- **Record excerpts**:
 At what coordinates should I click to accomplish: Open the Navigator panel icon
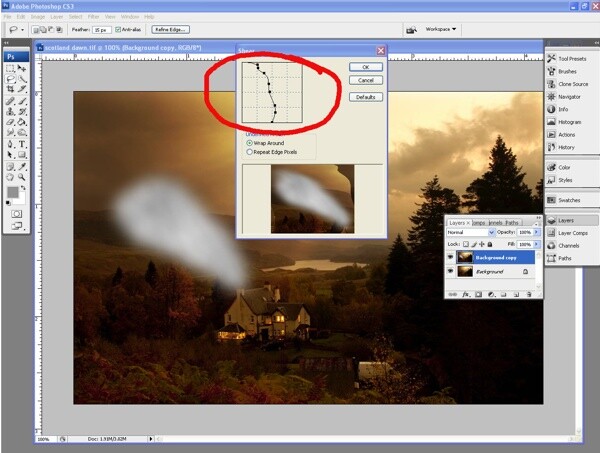click(x=551, y=97)
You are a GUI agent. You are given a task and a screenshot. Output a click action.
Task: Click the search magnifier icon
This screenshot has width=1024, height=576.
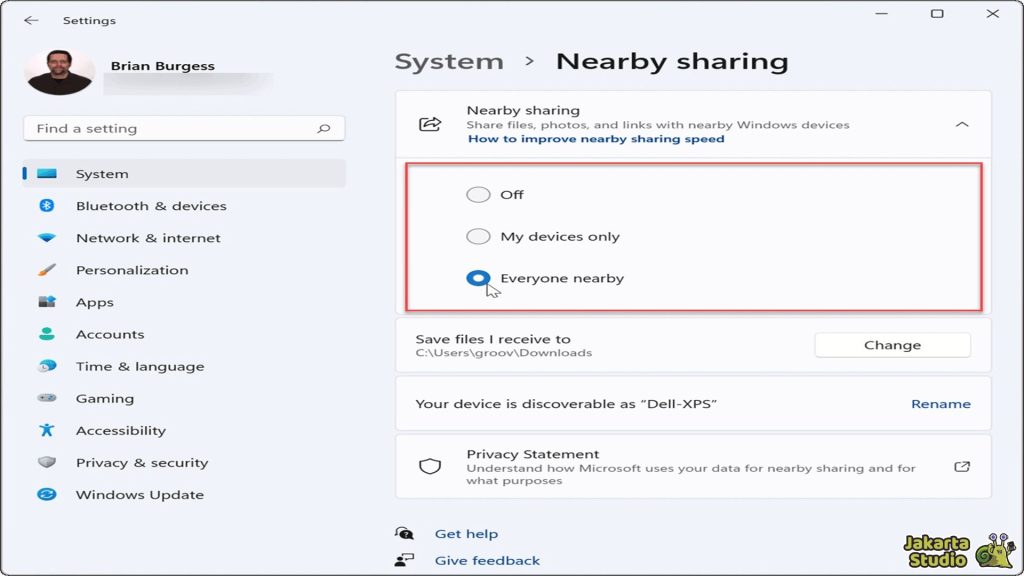[x=323, y=129]
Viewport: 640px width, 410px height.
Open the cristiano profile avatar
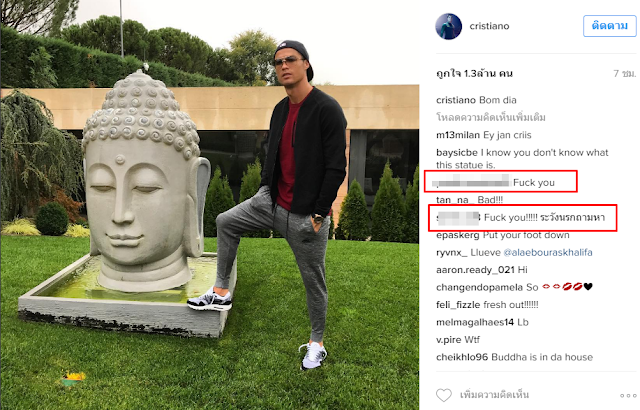click(449, 27)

- **Task statement**:
From the line containing "This screenshot has width=1024, height=576." through the final line of the records, write out each line exactly, and include no pictures.

- **Written reply**:
This screenshot has width=1024, height=576.
[x=323, y=129]
Viewport: 640px width, 410px height.
Open the cristiano profile avatar
click(449, 27)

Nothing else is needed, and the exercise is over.